Asked about these plans, Giordano objects to the name “Clinical trial”: puberty blockers are not a new form of medication. They are already authorised – but not for “transgender individuals”. (What she means is that these drugs are authorised to treat prostate cancer, endometriosis, and precocious puberty, but not to treat gender dysphoria.) This “cis/trans” language, used by all three panelists – presupposes that there is some observable and clear distinction between “cisgender” and “transgender” individuals. This language is part of what we call gender identity discourse. It completely ignores the large body of evidence that suggests, as the consultant psychiatrist Dr David Bell has said, that there is no such thing as a “trans child.” This view – so important from a child safeguarding viewpoint – was absent from today’s hearing.
We heard some extraordinary remarks about the planned trial:
- At one point, Giordano worried that it was problematic assuming that in order to research puberty blockers, you must believe that their likely benefits must outweigh harms. Otherwise, you might conclude that these drugs should not be prescribed at all. She went on to call this very logical and reasonable conclusion as “draconian”!

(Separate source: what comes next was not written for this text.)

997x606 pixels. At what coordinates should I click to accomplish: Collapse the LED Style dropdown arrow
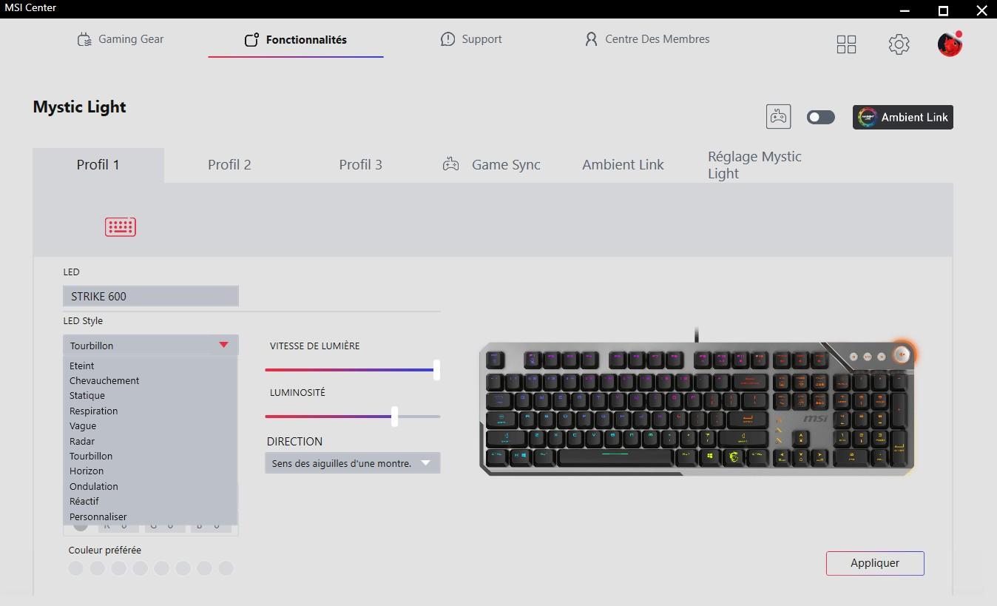[223, 345]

- As already noted, Giordano said puberty blockers are only “effective” in that they block puberty. They do not resolve gender dysphoria, and it would be inappropriate to take that as a measure of efficacy, she said.
- Butler welcomed the recommendation for funded research but agreed that arranging a trial is a challenge. It’s important to decide on the parameters to assess the success of intervention. This would be difficult, he said, since “a lot of the measures of functioning and quality of life are in some respects not very good”.

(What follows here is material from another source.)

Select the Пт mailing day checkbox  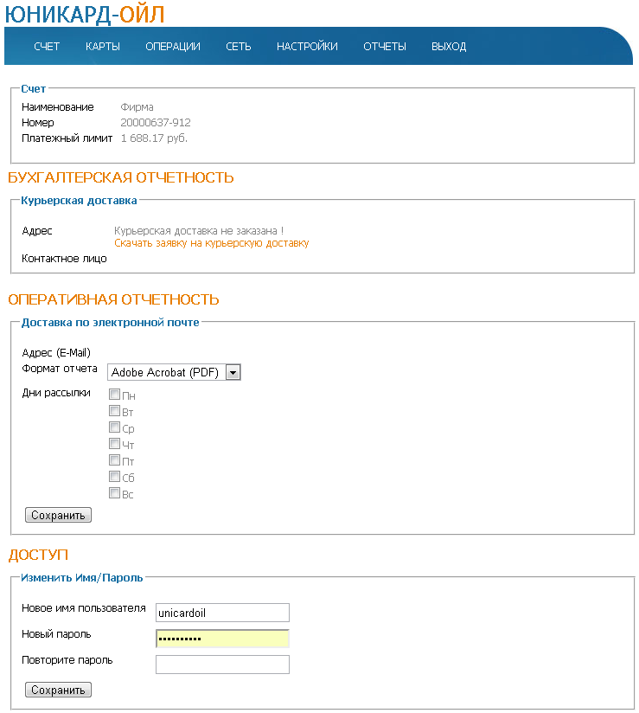coord(114,460)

Grossman admitted that he is “a little sceptical” as to how a trial can be arranged and acknowledges the influence of public pressure.
None of the panelists mentions that puberty is a necessary phase in human development. The closest they came was to refer several times to “normal” puberty. As we know, the purpose of puberty blockers is to interrupt and prevent “normal puberty.” In the view of LGB Alliance, this cannot be called “healthcare.”
We understand why some people have concluded that the absence of high-quality evidence for the efficacy of puberty blockers means that research must be conducted to determine this efficacy. Given the demonstrable harms to young people, however – especially gay and above all lesbian teens – LGB Alliance finds this position untenable.
At the end of the day, WESC plays no role of any importance in the plans for a trial. Nonetheless, it is incomprehensible that it invited speakers as biased as Professor Butler (formerly of GIDS) and Professor Giordano (WPATH) to testify. In doing so, the Committee created the impression that it seeks to undermine the Cass Review. We consider that reprehensible and wish to restate our position that it is above all LGB teenagers who are being harmed by the prescription of GnRH analogues. We are highly sceptical that any clinical trial, research trial, or study of puberty blockers could be conducted in an ethical manner.